Projeto de pesquisa

To identify gaps and trends in scientific research in the GARS area, we will use an automated text analysis known as topic modeling. This method is often applied in social science but in recent years has become more used in biological sciences (Syed et al. 2018; Luiz et al. 2019; McCallen et al. 2019; Andrew et al. 2021). We will search articles found in Clarivate Analytics Web of Science using the following string (i.e., word combination): ((mesophotic OR shelf-edge) AND (reef OR ecosystem OR coral)) OR ("deep* reef"). The analysis will follow the methods from Luiz et al. (2019), using latent Dirichlet allocation (LDA) modeling to identify common topics in which the papers are grouped. Using the R package “ldatuning” (Murzintcev, 2014) we will estimate the most preferable number of topics for the model and define the number according to the optimization method proposed by Deveaud et al. (2014). To fit the best LDA model we will use the R package “topicmodels” (Hornik & Grün, 2011). Following the approach of Luiz et al. (2019), we will identify topics with increasing (hot topic) and decreasing (cold topic) popularity, topic specificity/generality (if they co-occur with other topics), and the research gaps concerning the mesophotic ecosystem and subsequently the GARS.
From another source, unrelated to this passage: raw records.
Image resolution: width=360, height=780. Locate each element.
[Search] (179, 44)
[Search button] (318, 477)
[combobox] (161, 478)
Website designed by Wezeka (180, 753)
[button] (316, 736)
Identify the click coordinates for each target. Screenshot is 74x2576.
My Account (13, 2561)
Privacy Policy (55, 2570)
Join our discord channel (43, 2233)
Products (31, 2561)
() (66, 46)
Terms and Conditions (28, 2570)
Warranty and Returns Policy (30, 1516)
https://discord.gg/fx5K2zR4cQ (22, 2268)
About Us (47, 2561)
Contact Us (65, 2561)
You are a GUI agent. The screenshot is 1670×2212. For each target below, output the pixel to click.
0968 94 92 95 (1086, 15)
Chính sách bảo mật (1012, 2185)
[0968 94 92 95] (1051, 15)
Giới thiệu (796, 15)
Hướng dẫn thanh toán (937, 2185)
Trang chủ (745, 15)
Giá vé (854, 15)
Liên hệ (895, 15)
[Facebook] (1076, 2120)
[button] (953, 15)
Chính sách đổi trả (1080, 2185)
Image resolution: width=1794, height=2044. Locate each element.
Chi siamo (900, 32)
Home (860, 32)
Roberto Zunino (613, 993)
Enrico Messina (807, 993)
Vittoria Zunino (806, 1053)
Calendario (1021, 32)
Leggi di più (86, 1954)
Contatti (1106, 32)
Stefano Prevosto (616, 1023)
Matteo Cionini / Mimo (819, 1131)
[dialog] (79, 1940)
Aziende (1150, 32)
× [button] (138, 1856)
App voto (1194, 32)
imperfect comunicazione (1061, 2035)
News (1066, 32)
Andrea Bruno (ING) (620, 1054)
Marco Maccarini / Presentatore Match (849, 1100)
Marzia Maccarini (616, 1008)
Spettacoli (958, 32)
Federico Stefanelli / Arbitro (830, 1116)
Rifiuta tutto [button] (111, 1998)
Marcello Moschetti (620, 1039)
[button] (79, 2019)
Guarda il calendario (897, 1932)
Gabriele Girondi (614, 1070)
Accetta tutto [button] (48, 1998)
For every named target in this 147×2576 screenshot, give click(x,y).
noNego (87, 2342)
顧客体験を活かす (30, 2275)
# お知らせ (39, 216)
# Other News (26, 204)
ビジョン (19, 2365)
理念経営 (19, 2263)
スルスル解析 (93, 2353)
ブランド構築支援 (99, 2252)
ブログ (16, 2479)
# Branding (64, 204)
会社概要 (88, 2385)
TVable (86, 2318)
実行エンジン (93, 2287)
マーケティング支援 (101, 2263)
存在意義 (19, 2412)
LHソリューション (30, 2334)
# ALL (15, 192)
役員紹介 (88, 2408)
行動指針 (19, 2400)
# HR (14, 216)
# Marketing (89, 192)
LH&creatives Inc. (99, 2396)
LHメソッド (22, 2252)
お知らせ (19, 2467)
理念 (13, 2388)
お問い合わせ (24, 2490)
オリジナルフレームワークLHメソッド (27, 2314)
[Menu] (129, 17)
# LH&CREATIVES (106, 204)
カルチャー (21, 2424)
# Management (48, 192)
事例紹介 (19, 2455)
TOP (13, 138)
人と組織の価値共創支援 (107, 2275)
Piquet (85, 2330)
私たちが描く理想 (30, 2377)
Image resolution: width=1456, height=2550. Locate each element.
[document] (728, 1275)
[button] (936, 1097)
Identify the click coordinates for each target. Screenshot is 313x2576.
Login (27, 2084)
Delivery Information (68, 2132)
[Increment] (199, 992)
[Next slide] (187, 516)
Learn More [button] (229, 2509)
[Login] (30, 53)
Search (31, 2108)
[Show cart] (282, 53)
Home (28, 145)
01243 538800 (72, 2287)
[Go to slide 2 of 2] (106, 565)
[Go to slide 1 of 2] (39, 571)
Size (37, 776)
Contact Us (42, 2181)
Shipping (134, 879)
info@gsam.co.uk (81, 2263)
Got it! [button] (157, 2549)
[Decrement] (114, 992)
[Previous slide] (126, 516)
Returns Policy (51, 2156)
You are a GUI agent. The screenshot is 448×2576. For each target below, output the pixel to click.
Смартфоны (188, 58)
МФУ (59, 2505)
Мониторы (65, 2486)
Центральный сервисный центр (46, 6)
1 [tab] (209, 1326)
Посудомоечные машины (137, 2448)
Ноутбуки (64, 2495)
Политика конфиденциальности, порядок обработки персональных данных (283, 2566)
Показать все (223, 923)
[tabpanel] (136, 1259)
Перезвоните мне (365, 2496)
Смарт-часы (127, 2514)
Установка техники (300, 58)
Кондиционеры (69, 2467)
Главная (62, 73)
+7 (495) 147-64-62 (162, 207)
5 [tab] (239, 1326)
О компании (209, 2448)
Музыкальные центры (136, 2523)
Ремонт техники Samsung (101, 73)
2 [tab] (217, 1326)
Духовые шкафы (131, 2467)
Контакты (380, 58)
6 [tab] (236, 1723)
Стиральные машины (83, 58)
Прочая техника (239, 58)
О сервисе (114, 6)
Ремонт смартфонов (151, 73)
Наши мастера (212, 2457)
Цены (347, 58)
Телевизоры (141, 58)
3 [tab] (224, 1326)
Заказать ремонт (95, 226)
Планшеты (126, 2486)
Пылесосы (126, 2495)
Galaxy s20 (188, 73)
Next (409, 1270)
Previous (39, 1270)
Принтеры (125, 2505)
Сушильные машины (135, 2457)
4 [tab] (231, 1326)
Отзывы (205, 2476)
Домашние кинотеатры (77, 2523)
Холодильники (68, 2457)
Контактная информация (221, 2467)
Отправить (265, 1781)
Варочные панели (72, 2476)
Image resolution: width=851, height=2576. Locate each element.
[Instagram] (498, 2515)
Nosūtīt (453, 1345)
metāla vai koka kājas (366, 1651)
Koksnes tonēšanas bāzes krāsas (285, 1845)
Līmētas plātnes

The functional traits of reef fish are widely studied (Luiz et al 2012; Luiz et al 2019; Mazzei et al 2021; McLean et al 2021), while the studies of benthic organisms traits are increasing in the last years (Lam-Gordillo et al 2020a, b). Here, we aim to assess the role of the AOP filter for the community, using a cross-taxa approach (Sunday et al. 2015; MacLean et al. 2017), encompassing species from the Caribbean and Brazil, including those from the GARS. To assess the role of the AOP as a filter, we will evaluate which traits allow organisms to cross the AOP, by analyzing the relationship between species traits and their distribution using generalized linear mixed-effects models (Luiz et al. 2012).
Adapting the methods from Tamir et al. (2019), we plan to do belt transects at stratified according to depth (every 10m), following the boat drift line, parallel to the shoreline. We will also film as detailed as possible the sites where the individuals of interest were registered. Footage acquired in previous cruises will be analyzed together with the videos acquired by this project. The data to be analyzed comprises videos from shallow areas (60m), taken using a double Deep Worker submarine and ROVs (see Francini-Filho et al. 2018).
L. purpureus will be used as a model organism to investigate the ontogenetic migration of species from the coast to the GARS. Individuals will be sampled across-shelf, targeting a wide range of length, covering juveniles and adults, to assess the ontogenetic shifts of habitat use, which is observed in other snappers (Aburto-Oropeza et al. 2009; Tanaka et al 2011). Additionally, we will also perform stable isotope analysis of otoliths to support the data on ontogenetic migration (Gillanders 2005; Wallace et al. 2014).
The data gathered by this Ph.D. project and other research in the region will contribute to an effective MPA network design (Mills et al. 2010), aiming to reconcile sustainable economic activities and biodiversity conservation. Using the R package prioritizr (Hanson et al., 2017; Magris et al. 2020), we will assemble data on species distribution, threats, and connectivity to support the definition of the PACs, covering the distribution of the species among the different habitats, allowing the species connectivity between them.